*TEKS DOKUMEN:*
---

Tata Ruang Jawa Timur Memfasilitasi Tambang: Kiamat Ekologis Segera Bertamu

Rilis Hari Anti Tambang (HATAM) WALHI Jawa Timur

Surabaya 29 Mei 2023

Provinsi Jawa Timur merupakan salah satu wilayah yang banyak terdapat industri ekstraktif, terutama pertambangan. Konsesi pertambangan di Jawa Timur hampir tersebar di setiap titik wilayah baik kawasan Pesisir Utara Jawa, kawasan hutan dan Pesisir Selatan Jawa. Pada Catatan Akhir Tahun WALHI Jawa Timur tahun 2018 kami melihat berdasarkan data dari ESDM Jawa Timur, bahwa jumlah IUP di Jawa Timur pada tahun 2012 ada sekitar dari 378 IUP lalu menjadi 347 IUP di tahun 2016. Kemudian pada tahun 2017 meningkat menjadi 379 IUP, lalu menurun menjadi 376 IUP pada tahun 2018.

Jumlah ini akan bertambah jika merujuk pada data WIUP sejak tahun 2018 yang tercatat sebesar 268 izin. Sehingga dapat dipastikan jika izin tambang semakin naik dan luasannya semakin bertambah. Luasan pertambangan di Jawa Timur kurang lebih mencapai 500 ribu-600 ribu hektar baik sifatnya sudah IUP operasi produksi, eksplorasi maupun proses penetapan wilayah pertambangan.

Melihat hal ini tentu kami menilai penting untuk menyoroti dan menyuarakan persoalan semakin meningkat dan meluasnya industri ekstraktif di Jawa Timur, baik yang legal maupun ilegal. Apalagi jika melihat Rancangan PERDA Tata Ruang dan Tata Wilayah Provinsi Jawa Timur sangat mengkhawatirkan, sebab kami menemukan potensi peningkatan jumlah tambang terutama di kawasan hutan yang tentunya difasilitasi melalui perencanaan tata ruang.

Hal ini dapat dilihat pada pasal 12 PERDA RTRW Provinsi Jawa Timur, di mana pertambangan dikategorikan sebagai kawasan budidaya, hal ini tentu berbahaya, sebab tambang adalah kegiatan ekstraksi yang mengeruk saripati bumi, sementara budidaya secara definisi adalah sebuah upaya yang terencana untuk memelihara dan mengembangbiakan tanaman atau hewan supaya tetap lestari sehingga hasilnya dapat dimanfaatkan. Parahnya tidak hanya tambang, perumahan, infrastruktur dan pertahanan keamanan dimasukkan dalam kategori ini.

---

*INFORMASI YANG TERSEDIA:*
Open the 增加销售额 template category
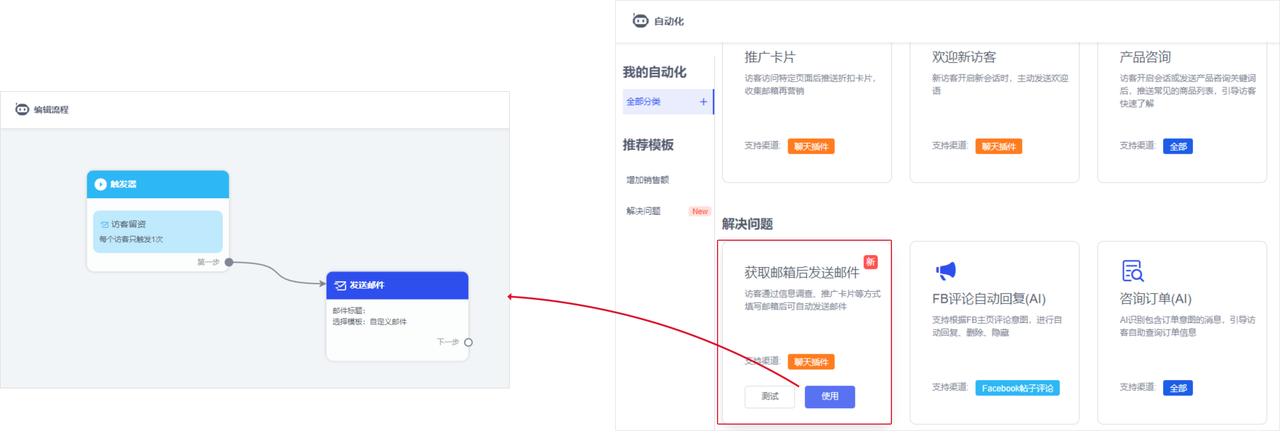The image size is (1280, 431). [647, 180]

---

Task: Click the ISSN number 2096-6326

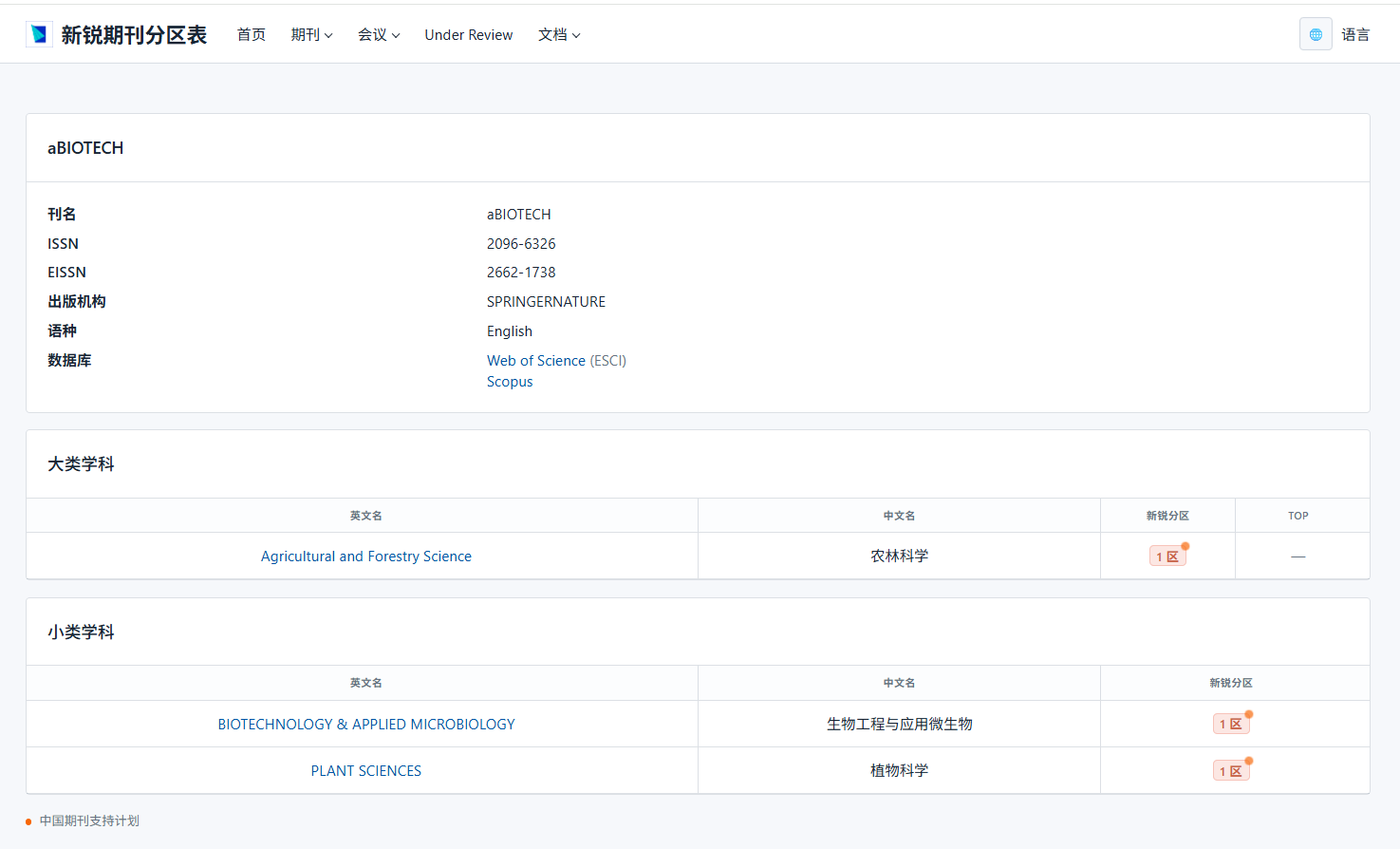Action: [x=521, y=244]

---

Lanjutkan teks rilis tentang tambang dan tata ruang Jawa Timur, mulai tepat setelah kalimat terakhirnya.

Selanjutnya, pada pasal 76 menunjukkan hampir semua wilayah di Jawa Timur adalah kawasan pertambangan mineral, logam, minyak, gas dan panas bumi. Perencanaan ruang ini juga tumpang tindih dengan pasal 71 tentang pangan dan pasal 72 tentang pengembangan holtikultura. Selain itu penetapan ruang pertambangan juga tumpang tindih dengan pasal 54 tentang rencana kawasan lindung, pasal 55 tentang kawasan lindung, pasal 56 tentang kawasan perlindungan setempat dan pasal 57 tentang konservasi.

Sebagai contoh di Trenggalek, pemerintah mengeluarkan IUP tambang untuk PT. SMN, tetapi lokasinya berada dalam kawasan hutan lindung, hutan produksi, hutan rakyat dan kawasan lindung karst. Selain itu juga beririsan dengan kawasan mata air, permukiman dan pesisir. Membaca dalam pola ruang di Jawa Timur yang terbaru IUP PT. SMN tumpang tindih dengan kawasan budidaya perikanan, kawasan wisata, kawasan lindung dan konservasi. Hal ini sama halnya dengan keberadaan IUP PT. Bumi Sukseindo dan PT. Damai Suksesindo di Banyuwangi yang terdapat tumpang tindih, serta parahnya berbatasan langsung dengan Taman Nasional Meru Betiri.

Kami juga menemukan kecacatan tata ruang di Jawa Timur, pada pasal 121 dan 122 PERDA tersebut memfasilitasi kegiatan pertambangan di kawasan hutan, termasuk hutan lindung. Lalu dipertegas dalam pasal 132 dalam arahan zonasi pertambangan dan energi terutama pada poin ke 4 dan 5, diizinkan pengembangan kawasan pertambangan bersama penelitian dan pengembangan infratruktur. Tentu ini rancu dan bias, sehingga membuka kran eksploitasi ekstraktif di semua tempat, tidak terkecuali kawasan lindung.

Membaca bagaimana tata ruang Jawa Timur memfasilitas industri ekstraktif adalah sama saja dengan mengundang kiamat ekologis. Karena semua ruang dikeruk, dihancurkan tanpa melihat keberlanjutan kawasan dan generasi yang akan datang. Selain itu perluasan industri ektraktif tidak berkaca pada krisis ekologis yang disebabkan oleh tambang, sebagaimana yang terjadi di Porong, Sidorajo. Di mana semburan lumpur akibat tambang migas sampai saat ini masih menyembur, meninggalkan jejak luka dan trauma pada warga. Karena mereka harus terusir dari kampung tercintanya dan hidup dalam penuh kerentanan.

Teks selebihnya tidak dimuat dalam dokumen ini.